BLT has three extraction modes. The choice is the operator’s: use Strict when symbols are mandatory and a clean abort is preferable; use Recovery when partial output is more useful than no output at all.

ModeBehaviour on a stripped binary
Strict Requires symbols. Aborts the pipeline before emitting any findings if the binary is stripped; exits with a non-zero status and a one-line reason.
Recovery (default) Tolerates a stripped binary. Reports the reduced fidelity in the review log under "Binary diagnostics" and continues — strings, sections, and any names that survive in the dynamic symbol table still come through.
Forensic Same warn-and-continue policy as Recovery. Reserves the door for deeper analysis when configured.

Preparing a stripped fixture

$ strip --strip-all -o Printers_stripped.4ge examples/Printers.4ge
$ file Printers_stripped.4ge
Printers_stripped.4ge: ELF 64-bit LSB executable, x86-64, dynamically linked, stripped

Note that an Informix4GL binary still exports its 4GL function names through the dynamic symbol table even after a strip, so the function names main_code, add_det, … survive the operation. BLT’s "stripped" detection keys on the static symbol table being absent, not on a virtual-address heuristic, so a Strict / Recovery decision lands correctly on Informix4GL output.

Strict — the abort path

mode: strict
inputs:
  binary:
    paths: [Printers_stripped.4ge]
  schema_ddl:
    paths: [examples/printers.sql]
output:
  directory: ./report/

Under Strict, BLT refuses to proceed on a stripped binary. The pipeline aborts before any findings are written; no spec is emitted; the operator gets a clear reason on stderr.
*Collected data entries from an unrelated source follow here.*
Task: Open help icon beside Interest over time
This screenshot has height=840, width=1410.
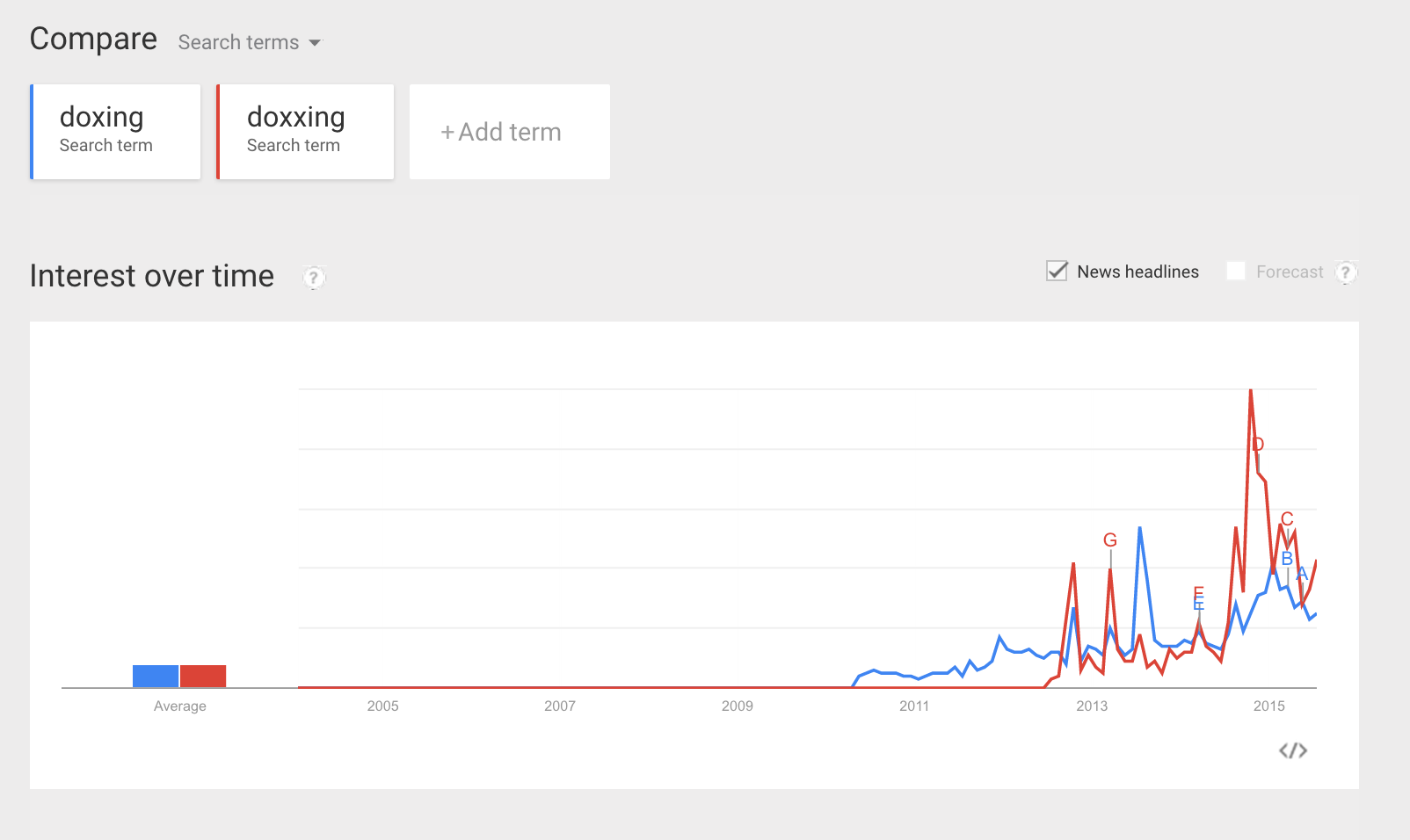Action: coord(314,278)
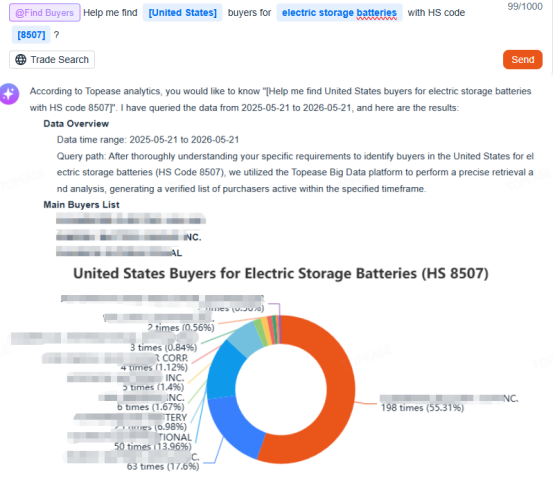Click the royal blue 17.6% donut segment
This screenshot has width=553, height=483.
235,425
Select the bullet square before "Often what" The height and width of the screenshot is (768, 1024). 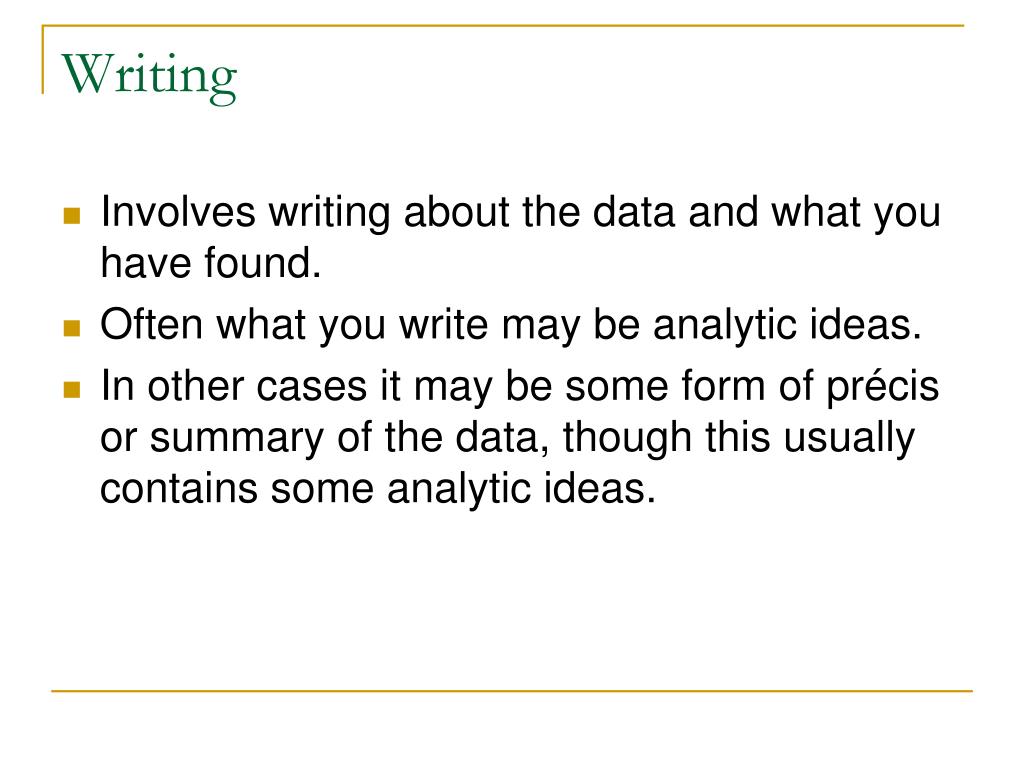[72, 328]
Recovery — warn and continue

mode: recovery
inputs:
  binary:
    paths: [Printers_stripped.4ge]
  schema_ddl:
    paths: [examples/printers.sql]
output:
  directory: ./report/

The same input under Recovery runs to completion. A binary diagnostic is recorded and surfaced in review.md under a dedicated "Binary diagnostics" section, so any reviewer sees the run was on a stripped input and can weigh the rest of the output accordingly. The diagnostic is the audit trail.

Trade-off

Strict is the right choice when the operator wants a deterministic fail-fast: the absence of symbols is a hard precondition violation. Recovery is the right choice when partial output is more useful than no output at all — for instance, a stripped binary with an intact dynamic symbol table still yields useful symbol and string evidence. The diagnostic preserves the audit story regardless.